Thanks to Rep. Roger West of Marble, officers with the N.C. Wildlife Resources Commission will find enforcing fish-and-game laws more difficult this year.

West (R-Cherokee/Clay/Graham/Macon), who has a history of clashes with the Commission, added a section to some legislation late during last year’s session of the N.C. General Assembly that wound up being passed as part of the 2015 Farm Bill. The section, entitled “Wildlife Search and Seizure Modifications” allows individuals, under certain circumstances, to deny wildlife or marine patrol officers the permission to search coolers or other property to check for possible fish or game violations. In some instances, the law change allows suspects to deny possession of illegally-taken fish or game, which means they couldn’t be charged.

West, 67, who is retiring and will not run for re-election this fall, has clashed with the Commission over a bear-poaching sting operation in western North Carolina and adjoining states that operated between 2009 and 2015. Last fall, he led a successful drive to have the management of pen-raised whitetail deer taken away from the Commission and given to the N.C. Department of Agriculture and Consumer Services.

The changes, which took effect last Dec. 1, will require enforcement officers to have “reasonable suspicion” that an individual has taken fish or game before the individual must submit to a request for a search. Previously, refusing to allow an officer to search a cooler or vehicle could have resulted in a citation.

“Each individual case matters,” said Col. Jon Evans, head of enforcement for the Commission. “Anyone engaging in an activity we regulate still will have to display any item required by law, such as boating safety, other equipment or any license, permit, tax receipt, certificate or identification.

“But now, if someone is fishing on a dock, for example, and if there’s no reasonable belief that person has fish inside a cooler, the officer could ask to look inside and the person could refuse. In the past, that refusal would be unlawful. But if an officer now sees someone fishing, sees blood or fish scales on a cooler, he’d have reasonable suspicion and have authority to inspect, even if a person said no.

“A person could have only Pepsis in the cooler, but his refusal to open after we told him we had reasonable suspicion means we still could issue a citation because the person objected to a lawful request,” he said. “You never can refuse to allow inspection of (fish or) wildlife.”

Enforcement officers may inspect shotguns without the owner’s permission in order to see if the weapons can hold more shot shells than allowed, but they can’t inspect equipment or fish and game without an angler or hunter present — a section apparently added by West to prevent tampering with evidence, a charge made by many of his constituents who were arrested in Operation Something Bruin last year.
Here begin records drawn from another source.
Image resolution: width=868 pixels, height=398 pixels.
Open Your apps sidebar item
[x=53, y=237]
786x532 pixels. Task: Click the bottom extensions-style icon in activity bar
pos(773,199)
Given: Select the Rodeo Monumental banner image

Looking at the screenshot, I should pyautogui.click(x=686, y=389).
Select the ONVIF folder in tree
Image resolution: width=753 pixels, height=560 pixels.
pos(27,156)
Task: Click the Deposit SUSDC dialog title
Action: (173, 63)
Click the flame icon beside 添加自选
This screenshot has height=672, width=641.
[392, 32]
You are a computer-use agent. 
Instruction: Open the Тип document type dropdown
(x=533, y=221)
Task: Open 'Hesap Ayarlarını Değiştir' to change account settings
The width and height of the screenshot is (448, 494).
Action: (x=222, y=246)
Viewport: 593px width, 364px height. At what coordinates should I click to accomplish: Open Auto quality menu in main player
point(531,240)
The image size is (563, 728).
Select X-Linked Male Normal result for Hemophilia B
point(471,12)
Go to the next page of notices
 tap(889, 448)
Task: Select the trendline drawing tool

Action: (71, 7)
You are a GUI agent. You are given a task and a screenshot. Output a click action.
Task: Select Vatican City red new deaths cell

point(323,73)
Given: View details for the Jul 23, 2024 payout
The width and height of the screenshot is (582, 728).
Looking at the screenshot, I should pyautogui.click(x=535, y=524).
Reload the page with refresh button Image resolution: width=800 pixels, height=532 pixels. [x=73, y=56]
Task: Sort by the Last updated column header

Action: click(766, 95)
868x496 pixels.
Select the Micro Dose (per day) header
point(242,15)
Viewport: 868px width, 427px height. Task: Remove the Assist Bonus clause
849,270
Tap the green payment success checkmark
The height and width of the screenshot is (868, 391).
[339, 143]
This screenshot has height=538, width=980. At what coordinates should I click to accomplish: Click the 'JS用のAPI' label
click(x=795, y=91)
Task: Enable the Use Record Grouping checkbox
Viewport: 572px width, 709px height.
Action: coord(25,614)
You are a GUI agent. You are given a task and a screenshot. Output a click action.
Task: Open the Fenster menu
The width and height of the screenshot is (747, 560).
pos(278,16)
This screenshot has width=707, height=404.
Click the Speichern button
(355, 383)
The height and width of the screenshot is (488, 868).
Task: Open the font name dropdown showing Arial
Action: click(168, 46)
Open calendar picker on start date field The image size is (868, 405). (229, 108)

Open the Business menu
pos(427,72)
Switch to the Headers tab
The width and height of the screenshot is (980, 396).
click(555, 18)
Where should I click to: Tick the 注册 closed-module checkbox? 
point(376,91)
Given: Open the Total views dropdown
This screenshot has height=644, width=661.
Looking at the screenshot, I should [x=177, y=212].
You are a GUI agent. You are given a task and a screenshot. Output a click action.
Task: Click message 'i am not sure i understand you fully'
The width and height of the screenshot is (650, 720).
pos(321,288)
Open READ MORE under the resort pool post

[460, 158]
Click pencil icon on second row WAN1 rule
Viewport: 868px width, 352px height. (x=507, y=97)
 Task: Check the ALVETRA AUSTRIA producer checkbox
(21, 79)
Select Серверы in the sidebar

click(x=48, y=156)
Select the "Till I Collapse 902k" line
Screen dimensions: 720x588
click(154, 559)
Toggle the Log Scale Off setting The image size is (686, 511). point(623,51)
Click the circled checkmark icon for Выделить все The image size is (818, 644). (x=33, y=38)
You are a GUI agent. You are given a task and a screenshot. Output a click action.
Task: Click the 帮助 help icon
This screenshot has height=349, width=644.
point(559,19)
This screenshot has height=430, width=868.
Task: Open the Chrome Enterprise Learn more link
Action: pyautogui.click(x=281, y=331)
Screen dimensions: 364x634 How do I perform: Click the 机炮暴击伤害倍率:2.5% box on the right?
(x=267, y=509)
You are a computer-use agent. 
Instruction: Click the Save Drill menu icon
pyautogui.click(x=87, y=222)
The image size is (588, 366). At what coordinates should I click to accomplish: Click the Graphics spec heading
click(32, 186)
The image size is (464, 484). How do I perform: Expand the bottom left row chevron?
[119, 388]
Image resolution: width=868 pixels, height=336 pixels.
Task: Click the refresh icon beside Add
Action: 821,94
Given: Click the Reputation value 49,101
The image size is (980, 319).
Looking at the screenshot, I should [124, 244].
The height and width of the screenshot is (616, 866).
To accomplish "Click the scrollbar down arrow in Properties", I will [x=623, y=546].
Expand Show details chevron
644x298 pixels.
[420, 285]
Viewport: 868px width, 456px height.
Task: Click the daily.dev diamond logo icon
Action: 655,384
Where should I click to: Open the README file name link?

Richard B. Hamilton, director of the N.C. Wildlife Federation’s Camo Coalition and former executive director of the Commission, is not happy with the changes.

“This is troublesome for efficient operations of officers on patrol in the field,” he said. “(It) has made the job of a conservation officer more difficult, complicated and exposed him or her to greater risk to the frivolous claim of false arrest. It will most likely lead to great caution while enforcing the law, fewer cases detected and fewer charges made. We don’t need to make law enforcement officers’ jobs more complicated and risky.”

Hamilton said that if officers discover fish and game that’s been illegally taken, or inspect a firearm or vehicle suspected of being used, unless the owner is present and claims possession, no charges can be filed.

According to one legislator, it could have been worse.

Rep. Dennis Riddell (R-Alamance), the co-sponsor of the House bill to which West’s section was attached, said some of West’s proposed restrictions were softened before becoming law.

“They got a lot of attention from Wildlife Resources and hunting groups,” Riddell said. “I spoke with officers. They said the language would impede their ability to carry out practical and needful searches with hunters and of equipment, especially when it wasn’t attended.”